Whistler, I love you.

I’m walking through Whistler Village eating a slice of Avalanche Pizza and I don’t think I could be any happier. This place has never felt more like home. I have so many great memories in this space- grateful to have spent so much time here.

The team arrived in Whistler directly from a training week in Norway.  The track here in Whistler is still the fastest in the world. The trackcrew keeps the ice flawless. It feels like the sled is running on rails- it's so smooth. Even though sleds push 140 km/h, it’s easy to keep your composure because you can’t feel the bumps.

I’ve had more trips down this track than anywhere else- I’ve been coming here to train since 2008. It really is my home track. The thing about getting comfortable with a track is that you can eventually let the sled do all the work; All the steers and corrections you have to make start to become lighter and almost effortless. I call that feeling flow. It’s what I try chase everywhere I go. The key to the track is to strike the balance between flow and effort- you want to steer as little as you can while still staying on the correct line.

The best part about growing up on this ice is that I know I can handle anything coming my way. It's a great feeling to sit at the start, peer down at the track, and feel nothing but eagerness to go as fast as I can. When I’m sliding here, unlike anywhere else, I can let the sled find it's way down the track. I don't have to force anything. Everything just makes sense. 

This week tested my mental toughness.  We did double sliding sessions on top of weight training. The days were long and hard and we didn't get many breaks. There were a few times where I thought I couldn’t hack it. But, I reminded myself that this challenge would help me foster a sense of self-confidence for this season. I know that every run I take will help me get to where I want to be. I can always find something to improve.

We wrapped the week off with a race amongst the team. This was the first race of the Olympic year and the first opportunity we had to really push ourselves. This was the first race in a series of 3 races to determine who makes the national team and, eventually, who will be given the chance to compete for an Olympic Spot. Read more on Olympic selection on the next blog.

## WHAT NEEDS TO BE DONE
In the passage about Whistler, since what year has the writer been training on the Whistler track?

## ROWS

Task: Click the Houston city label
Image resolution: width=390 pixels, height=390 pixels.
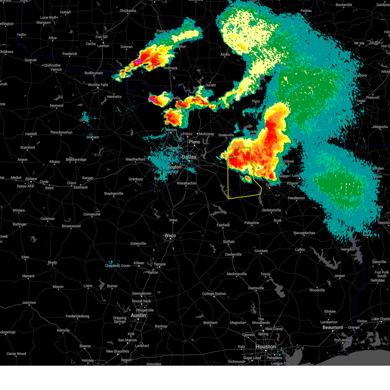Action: point(266,347)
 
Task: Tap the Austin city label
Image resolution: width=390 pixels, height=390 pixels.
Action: point(138,315)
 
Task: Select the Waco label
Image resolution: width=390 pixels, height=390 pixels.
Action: point(170,236)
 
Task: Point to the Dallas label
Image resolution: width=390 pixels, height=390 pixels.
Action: point(189,157)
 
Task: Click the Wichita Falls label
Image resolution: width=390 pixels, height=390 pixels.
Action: point(98,85)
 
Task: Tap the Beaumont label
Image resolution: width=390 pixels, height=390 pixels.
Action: point(332,327)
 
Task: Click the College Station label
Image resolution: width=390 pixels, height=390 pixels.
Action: point(214,294)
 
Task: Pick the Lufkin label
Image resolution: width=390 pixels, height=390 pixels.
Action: point(300,250)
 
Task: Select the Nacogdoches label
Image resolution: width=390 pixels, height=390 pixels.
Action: point(304,233)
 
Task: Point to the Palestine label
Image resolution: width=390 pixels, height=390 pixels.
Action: point(252,223)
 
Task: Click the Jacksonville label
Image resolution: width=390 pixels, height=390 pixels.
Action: point(271,210)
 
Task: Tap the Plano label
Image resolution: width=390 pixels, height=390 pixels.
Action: point(194,142)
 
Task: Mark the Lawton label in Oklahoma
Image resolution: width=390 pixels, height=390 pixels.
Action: point(103,46)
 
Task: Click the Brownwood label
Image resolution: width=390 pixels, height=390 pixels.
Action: point(71,226)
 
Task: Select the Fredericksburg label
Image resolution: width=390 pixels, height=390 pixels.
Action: point(77,316)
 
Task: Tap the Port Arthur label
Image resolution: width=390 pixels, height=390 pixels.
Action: point(343,340)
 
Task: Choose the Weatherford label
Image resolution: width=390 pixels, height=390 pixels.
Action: point(135,159)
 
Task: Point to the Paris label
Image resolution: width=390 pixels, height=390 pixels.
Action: point(256,101)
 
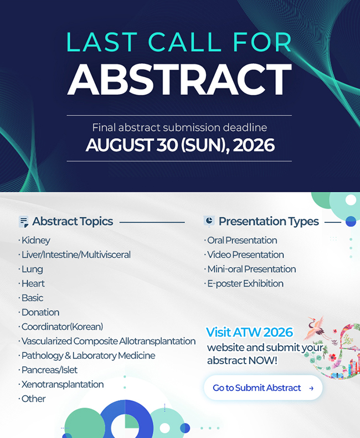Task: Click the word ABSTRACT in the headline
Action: pyautogui.click(x=179, y=79)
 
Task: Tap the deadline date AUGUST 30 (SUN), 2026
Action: pyautogui.click(x=180, y=145)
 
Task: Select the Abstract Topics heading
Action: pyautogui.click(x=73, y=222)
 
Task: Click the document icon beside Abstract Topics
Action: pyautogui.click(x=23, y=222)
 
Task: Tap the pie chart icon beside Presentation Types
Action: pyautogui.click(x=209, y=221)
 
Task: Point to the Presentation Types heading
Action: pyautogui.click(x=269, y=222)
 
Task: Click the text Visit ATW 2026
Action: pyautogui.click(x=249, y=333)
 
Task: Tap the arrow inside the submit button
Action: pyautogui.click(x=311, y=388)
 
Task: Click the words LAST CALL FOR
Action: pyautogui.click(x=179, y=42)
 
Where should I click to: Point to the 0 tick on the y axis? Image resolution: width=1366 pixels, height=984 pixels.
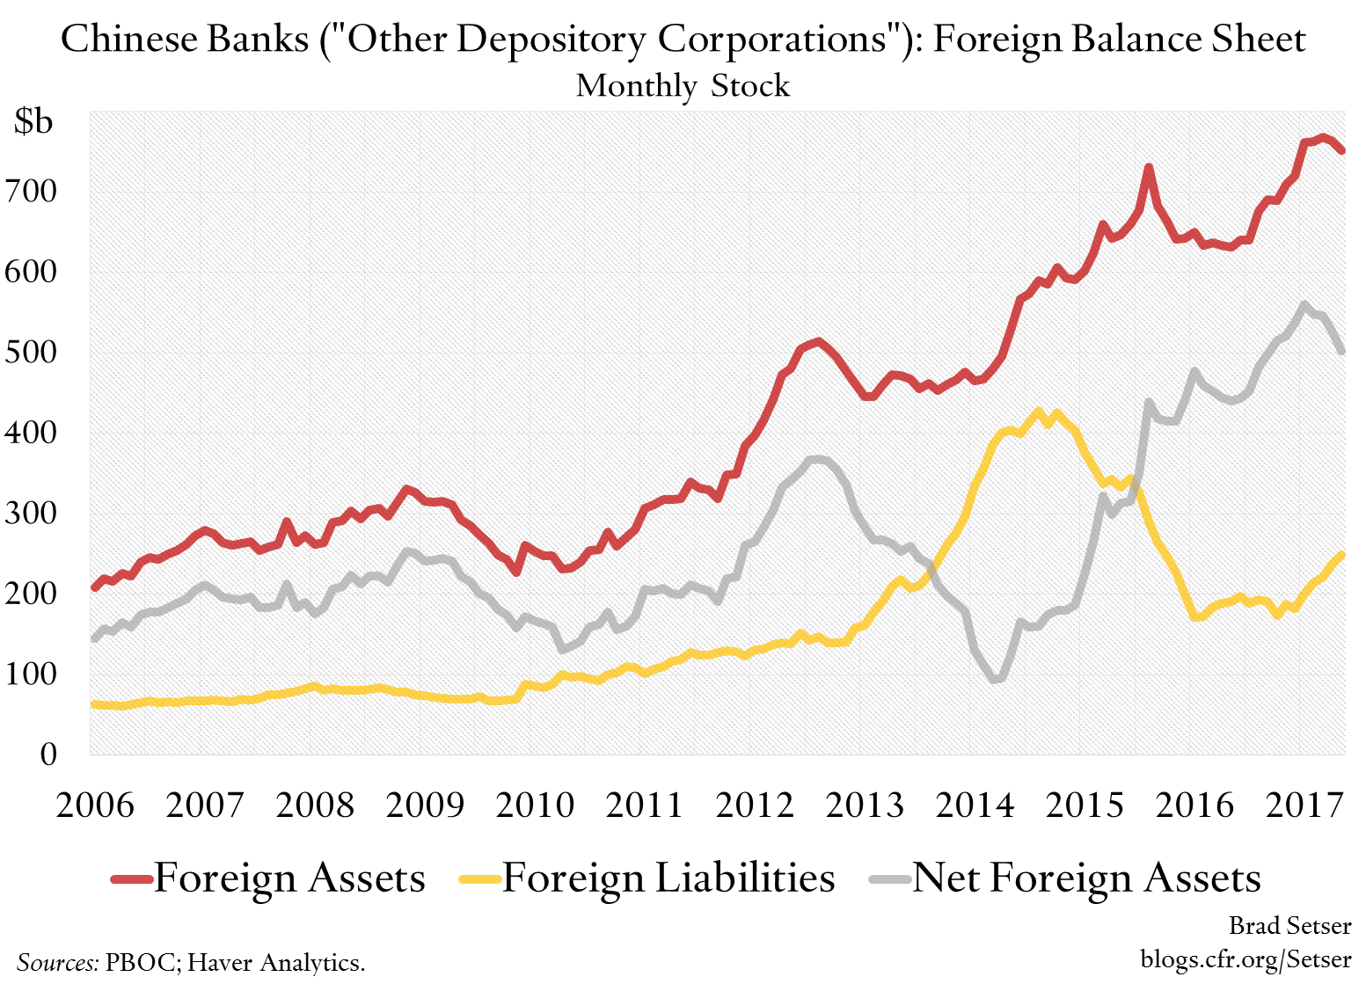pos(47,754)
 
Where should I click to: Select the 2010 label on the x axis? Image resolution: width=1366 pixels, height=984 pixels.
pos(535,805)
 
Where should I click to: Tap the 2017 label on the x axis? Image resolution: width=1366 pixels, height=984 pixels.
pos(1304,805)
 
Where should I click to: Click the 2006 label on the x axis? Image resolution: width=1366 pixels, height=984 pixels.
pos(95,805)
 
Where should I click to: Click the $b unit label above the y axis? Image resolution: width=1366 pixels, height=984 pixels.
pos(33,121)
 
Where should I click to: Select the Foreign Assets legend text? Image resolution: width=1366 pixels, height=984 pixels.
pos(289,878)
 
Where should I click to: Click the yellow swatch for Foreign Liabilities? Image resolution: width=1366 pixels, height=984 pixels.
pos(480,878)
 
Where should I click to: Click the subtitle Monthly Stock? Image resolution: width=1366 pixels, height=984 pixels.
pos(683,85)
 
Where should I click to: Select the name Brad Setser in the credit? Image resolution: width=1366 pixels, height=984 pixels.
pos(1289,925)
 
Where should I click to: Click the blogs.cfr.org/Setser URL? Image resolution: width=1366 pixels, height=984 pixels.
pos(1245,958)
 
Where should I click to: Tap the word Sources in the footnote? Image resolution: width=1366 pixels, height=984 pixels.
pos(57,962)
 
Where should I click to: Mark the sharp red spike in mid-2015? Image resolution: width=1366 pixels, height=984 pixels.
pos(1148,167)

## COMPLETE ANSWER
Since 2008.